Re: [RFC] Using DC in amdgpu for upcoming GPU

"Cheng, Tony" <tony.cheng@xxxxxxx> · Tue, 13 Dec 2016 04:14:20 -0500

On 12/13/2016 2:30 AM, Dave Airlie wrote:
(hit send too early)
We would love to upstream DC for all supported asic!  We made enough change
to make Sea Island work but it's really not validate to the extend we
validate Polaris on linux and no where close to what we do for 2017 ASICs.
With DC the display hardware programming, resource optimization, power
management and interaction with rest of system will be fully validated
across multiple OSs.  Therefore we have high confidence that the quality is
going to better than what we have upstreammed today.

I don't have a baseline to say if DC is in good enough quality for older
generation compare to upstream.  For example we don't have HW generate
bandwidth_calc for DCE 8/10 (Sea/Vocanic island family) but our code is
structured in a way that we assume bandwidth_calc is there.  None of us feel
like go untangle the formulas in windows driver at this point to create our
own version of bandwidth_calc.  It sort of work with HW default values but
some mode / config is likely to underflows.  If community is okay with
uncertain quality, sure we would love to upstream everything to reduce our
maintaince overhead.  You do get audio with DC on DCE8 though.
If we get any of this upstream, we should get all of the hw supported with it.
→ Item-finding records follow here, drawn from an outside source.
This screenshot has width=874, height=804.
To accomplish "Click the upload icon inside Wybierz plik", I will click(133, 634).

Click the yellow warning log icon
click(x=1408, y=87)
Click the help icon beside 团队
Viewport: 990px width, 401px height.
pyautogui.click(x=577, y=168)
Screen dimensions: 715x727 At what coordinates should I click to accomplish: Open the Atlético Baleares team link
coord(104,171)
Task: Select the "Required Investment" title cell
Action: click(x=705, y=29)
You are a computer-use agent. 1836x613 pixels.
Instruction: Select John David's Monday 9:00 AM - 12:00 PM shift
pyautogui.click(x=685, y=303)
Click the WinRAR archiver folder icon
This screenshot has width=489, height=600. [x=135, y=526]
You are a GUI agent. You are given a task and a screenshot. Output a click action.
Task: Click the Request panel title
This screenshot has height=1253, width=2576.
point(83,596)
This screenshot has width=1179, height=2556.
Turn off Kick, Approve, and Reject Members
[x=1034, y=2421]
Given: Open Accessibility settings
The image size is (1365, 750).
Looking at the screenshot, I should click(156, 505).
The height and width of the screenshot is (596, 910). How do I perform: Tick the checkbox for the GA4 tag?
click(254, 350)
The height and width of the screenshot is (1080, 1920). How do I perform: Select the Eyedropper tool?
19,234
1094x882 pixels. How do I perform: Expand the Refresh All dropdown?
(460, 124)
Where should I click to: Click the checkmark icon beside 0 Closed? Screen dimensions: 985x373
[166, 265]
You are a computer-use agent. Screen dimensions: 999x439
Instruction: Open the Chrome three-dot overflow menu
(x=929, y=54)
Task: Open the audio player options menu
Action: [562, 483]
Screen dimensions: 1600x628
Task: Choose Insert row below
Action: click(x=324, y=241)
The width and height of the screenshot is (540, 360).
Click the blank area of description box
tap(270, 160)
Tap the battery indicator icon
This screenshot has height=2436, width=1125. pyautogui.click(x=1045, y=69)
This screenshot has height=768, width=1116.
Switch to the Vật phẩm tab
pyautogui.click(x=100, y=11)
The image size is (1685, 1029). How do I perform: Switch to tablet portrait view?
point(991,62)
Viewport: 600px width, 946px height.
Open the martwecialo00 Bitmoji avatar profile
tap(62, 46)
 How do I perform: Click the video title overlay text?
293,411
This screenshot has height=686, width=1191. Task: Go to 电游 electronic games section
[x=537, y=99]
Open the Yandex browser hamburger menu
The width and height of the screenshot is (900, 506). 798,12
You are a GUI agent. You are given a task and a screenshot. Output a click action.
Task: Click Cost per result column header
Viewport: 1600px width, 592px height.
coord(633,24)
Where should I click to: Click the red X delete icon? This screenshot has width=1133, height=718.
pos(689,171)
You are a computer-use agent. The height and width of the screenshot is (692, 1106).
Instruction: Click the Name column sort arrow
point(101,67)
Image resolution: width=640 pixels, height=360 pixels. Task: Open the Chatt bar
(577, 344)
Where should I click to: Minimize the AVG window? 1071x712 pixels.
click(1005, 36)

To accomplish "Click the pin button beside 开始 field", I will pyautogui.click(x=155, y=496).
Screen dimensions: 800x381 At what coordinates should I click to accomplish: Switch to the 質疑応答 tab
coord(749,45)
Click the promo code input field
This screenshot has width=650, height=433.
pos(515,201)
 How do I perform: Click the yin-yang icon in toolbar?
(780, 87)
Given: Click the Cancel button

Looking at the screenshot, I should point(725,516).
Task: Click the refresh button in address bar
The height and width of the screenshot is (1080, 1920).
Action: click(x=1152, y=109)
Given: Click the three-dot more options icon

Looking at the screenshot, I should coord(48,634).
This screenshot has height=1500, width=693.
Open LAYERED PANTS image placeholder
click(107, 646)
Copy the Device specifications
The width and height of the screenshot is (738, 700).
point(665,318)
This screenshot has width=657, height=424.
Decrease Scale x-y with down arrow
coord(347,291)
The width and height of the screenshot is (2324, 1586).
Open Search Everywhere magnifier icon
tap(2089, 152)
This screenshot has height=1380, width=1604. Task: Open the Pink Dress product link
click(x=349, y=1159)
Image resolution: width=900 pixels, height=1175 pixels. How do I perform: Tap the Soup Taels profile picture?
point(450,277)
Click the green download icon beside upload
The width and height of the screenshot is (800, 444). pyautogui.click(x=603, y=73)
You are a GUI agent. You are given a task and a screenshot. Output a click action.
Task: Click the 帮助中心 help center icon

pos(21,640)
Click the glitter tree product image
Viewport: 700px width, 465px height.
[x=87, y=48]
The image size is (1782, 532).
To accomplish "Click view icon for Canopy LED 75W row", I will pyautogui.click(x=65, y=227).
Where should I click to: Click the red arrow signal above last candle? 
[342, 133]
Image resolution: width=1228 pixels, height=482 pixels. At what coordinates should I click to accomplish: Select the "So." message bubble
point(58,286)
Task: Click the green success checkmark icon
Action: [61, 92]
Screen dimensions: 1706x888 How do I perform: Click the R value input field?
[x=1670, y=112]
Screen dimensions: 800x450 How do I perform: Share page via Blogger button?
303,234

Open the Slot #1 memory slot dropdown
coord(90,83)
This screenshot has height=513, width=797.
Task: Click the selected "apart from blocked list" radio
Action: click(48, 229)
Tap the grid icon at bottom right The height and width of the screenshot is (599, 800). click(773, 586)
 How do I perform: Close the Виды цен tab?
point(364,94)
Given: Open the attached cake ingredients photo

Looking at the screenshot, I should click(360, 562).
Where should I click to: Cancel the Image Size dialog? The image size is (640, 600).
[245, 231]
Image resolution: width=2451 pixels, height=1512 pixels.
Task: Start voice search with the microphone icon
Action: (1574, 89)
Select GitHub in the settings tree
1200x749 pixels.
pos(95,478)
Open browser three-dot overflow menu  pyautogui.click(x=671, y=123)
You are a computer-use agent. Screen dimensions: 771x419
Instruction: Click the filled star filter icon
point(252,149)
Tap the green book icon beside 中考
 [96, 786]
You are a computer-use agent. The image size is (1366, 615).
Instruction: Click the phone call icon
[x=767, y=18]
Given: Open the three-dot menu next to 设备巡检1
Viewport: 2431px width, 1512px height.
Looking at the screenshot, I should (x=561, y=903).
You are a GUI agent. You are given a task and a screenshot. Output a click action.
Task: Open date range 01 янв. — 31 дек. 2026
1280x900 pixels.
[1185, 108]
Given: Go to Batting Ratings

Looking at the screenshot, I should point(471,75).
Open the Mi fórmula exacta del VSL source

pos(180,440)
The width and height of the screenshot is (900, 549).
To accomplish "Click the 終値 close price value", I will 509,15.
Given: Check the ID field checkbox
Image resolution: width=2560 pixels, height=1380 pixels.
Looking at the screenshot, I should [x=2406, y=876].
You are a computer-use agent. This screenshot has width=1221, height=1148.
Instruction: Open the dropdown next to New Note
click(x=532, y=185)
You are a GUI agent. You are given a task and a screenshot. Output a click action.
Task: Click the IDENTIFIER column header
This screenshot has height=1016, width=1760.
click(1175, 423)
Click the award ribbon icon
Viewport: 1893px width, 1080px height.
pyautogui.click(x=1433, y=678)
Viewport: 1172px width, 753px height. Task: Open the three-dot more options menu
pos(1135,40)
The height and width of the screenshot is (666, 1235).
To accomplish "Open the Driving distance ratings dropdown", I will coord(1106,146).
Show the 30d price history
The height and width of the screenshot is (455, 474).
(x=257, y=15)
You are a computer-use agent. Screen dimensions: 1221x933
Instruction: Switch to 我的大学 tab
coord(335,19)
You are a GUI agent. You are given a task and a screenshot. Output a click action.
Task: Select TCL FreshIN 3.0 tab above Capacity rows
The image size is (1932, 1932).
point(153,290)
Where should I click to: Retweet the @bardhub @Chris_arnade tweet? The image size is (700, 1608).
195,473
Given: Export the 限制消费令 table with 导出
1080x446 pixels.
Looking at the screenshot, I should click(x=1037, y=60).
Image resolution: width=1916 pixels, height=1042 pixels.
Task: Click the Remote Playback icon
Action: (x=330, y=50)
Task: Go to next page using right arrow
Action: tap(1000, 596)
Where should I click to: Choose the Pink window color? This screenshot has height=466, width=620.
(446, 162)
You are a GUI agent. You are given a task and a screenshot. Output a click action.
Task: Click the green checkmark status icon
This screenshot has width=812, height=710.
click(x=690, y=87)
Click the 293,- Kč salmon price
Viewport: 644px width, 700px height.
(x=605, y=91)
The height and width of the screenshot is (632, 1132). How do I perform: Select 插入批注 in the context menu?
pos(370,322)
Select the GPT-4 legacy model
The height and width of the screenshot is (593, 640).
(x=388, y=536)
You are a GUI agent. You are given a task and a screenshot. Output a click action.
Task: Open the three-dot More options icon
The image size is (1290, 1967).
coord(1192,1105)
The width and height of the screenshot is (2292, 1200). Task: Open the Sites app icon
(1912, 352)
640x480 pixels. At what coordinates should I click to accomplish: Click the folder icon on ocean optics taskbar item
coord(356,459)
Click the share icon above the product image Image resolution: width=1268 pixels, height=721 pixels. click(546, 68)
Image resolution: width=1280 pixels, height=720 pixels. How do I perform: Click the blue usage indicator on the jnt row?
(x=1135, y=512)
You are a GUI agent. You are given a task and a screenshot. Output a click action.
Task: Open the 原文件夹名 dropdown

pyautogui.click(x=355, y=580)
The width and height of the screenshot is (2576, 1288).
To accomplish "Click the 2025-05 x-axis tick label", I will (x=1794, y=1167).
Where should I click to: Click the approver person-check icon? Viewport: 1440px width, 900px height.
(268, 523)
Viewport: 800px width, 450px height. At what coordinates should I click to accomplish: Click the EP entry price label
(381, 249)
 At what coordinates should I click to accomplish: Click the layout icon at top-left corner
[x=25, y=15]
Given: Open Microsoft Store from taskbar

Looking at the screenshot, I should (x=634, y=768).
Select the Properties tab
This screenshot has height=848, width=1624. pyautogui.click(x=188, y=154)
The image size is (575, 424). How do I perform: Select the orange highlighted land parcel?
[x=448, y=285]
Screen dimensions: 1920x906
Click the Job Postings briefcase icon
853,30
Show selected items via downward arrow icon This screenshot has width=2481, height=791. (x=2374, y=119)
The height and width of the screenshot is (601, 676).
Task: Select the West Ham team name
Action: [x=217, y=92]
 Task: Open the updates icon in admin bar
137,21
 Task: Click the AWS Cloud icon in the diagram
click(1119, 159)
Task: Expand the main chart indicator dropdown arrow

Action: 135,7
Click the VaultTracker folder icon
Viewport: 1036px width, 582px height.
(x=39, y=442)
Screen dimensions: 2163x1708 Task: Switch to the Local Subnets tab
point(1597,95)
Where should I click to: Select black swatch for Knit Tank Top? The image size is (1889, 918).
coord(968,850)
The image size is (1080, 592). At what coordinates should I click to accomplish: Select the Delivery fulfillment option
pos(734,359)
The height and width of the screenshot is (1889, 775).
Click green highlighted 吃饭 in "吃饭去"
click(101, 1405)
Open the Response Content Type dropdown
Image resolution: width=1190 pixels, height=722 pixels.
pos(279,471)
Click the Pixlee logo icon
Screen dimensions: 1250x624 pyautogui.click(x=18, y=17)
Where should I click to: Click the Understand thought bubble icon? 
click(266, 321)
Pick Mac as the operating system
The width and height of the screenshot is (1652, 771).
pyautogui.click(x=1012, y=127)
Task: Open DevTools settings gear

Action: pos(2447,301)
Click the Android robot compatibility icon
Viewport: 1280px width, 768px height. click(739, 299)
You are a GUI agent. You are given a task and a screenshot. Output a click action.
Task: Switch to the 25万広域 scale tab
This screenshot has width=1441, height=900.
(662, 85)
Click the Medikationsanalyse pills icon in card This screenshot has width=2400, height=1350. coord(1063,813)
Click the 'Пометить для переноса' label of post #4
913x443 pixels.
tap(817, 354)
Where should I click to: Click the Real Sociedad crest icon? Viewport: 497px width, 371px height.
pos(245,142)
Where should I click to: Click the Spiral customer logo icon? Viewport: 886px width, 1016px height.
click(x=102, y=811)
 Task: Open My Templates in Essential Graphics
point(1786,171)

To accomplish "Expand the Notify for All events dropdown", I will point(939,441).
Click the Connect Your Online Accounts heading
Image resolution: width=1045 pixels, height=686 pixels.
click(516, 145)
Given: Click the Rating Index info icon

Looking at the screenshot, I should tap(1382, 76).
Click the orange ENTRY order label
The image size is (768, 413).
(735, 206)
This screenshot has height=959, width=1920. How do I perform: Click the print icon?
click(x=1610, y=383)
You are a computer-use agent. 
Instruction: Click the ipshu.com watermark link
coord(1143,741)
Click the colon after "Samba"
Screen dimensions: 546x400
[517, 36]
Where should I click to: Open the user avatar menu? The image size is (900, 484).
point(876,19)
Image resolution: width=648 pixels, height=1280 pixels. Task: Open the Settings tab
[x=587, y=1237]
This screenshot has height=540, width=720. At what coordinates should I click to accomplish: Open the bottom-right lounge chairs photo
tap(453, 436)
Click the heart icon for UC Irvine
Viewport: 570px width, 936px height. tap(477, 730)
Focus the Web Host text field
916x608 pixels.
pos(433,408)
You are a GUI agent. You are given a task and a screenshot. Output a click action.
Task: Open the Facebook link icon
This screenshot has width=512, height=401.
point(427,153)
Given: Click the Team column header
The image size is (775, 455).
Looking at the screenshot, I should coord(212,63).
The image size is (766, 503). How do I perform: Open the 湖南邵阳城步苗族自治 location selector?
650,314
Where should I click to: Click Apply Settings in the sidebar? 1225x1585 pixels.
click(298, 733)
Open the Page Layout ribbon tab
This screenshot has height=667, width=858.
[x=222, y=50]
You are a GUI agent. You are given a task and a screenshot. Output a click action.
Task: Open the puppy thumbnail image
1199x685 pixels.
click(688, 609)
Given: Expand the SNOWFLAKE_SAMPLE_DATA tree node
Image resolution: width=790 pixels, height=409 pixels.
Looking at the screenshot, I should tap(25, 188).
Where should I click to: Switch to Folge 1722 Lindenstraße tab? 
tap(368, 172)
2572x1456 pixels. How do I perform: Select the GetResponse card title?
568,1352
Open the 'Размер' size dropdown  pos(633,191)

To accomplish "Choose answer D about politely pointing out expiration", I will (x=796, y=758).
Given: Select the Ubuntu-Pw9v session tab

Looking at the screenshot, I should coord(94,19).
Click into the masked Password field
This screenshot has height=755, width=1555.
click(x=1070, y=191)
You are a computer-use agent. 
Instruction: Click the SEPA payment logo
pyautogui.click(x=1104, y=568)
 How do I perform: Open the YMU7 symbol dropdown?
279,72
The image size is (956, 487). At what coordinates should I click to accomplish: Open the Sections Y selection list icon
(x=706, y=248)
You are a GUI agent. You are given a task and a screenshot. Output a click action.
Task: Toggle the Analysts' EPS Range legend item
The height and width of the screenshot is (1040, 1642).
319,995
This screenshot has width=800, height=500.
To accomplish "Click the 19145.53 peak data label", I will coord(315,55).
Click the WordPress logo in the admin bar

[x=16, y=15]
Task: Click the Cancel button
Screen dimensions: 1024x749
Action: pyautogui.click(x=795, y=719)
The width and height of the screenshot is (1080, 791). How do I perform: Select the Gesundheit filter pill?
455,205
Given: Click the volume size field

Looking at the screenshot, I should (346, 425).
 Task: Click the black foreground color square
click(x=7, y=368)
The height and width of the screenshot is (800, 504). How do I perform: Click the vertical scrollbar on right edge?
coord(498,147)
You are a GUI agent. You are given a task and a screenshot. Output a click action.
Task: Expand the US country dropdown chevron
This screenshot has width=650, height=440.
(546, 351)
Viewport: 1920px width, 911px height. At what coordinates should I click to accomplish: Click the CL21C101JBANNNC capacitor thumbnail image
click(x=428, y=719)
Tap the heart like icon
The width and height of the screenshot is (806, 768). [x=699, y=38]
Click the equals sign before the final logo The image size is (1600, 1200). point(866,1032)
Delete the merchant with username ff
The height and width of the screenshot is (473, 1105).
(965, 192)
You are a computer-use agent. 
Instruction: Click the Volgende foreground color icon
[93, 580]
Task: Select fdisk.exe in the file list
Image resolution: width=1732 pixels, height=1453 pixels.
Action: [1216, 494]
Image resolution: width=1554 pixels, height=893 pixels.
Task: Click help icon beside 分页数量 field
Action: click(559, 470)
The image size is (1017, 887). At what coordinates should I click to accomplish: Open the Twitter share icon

If it regresses we just need someone to debug why.
great will do.

Maybe let me share what we are doing and see if we can come up with
something to make DC work for both upstream and our internal need.  We are
sharing code not just on Linux and we will do our best to make our code
upstream friendly.  Last year we focussed on having enough code to prove
that our DAL rewrite works and get more people contributing to it.  We rush
a bit as a result we had a few legacy component we port from Windows driver
and we know it's bloat that needed to go.

We designed DC so HW can contribute bandwidth_calc magic and psuedo code to
program the HW blocks.  The HW blocks on the bottom of DC.JPG in models our
HW blocks and the programming sequence are provided by HW engineers.  If a
piece of HW need a bit toggled 7 times during power up I rather have HW
engineer put that in their psedo code rather than me trying to find that
sequence in some document.  Afterall they did simulate the HW with the
toggle sequence.  I guess these are back-end code Daniel talked about.  Can
we agree that DRM core is not interested in how things are done in that
layer and we can upstream these as it?

The next is dce_hwseq.c to program the HW blocks in correct sequence.  Some
HW block can be programmed in any sequence, but some requires strict
sequence to be followed.  For example Display CLK and PHY CLK need to be up
before we enable timing generator.  I would like these sequence to remain in
DC as it's really not DRM's business to know how to program the HW.  In a
way you can consider hwseq as a helper to commit state to HW.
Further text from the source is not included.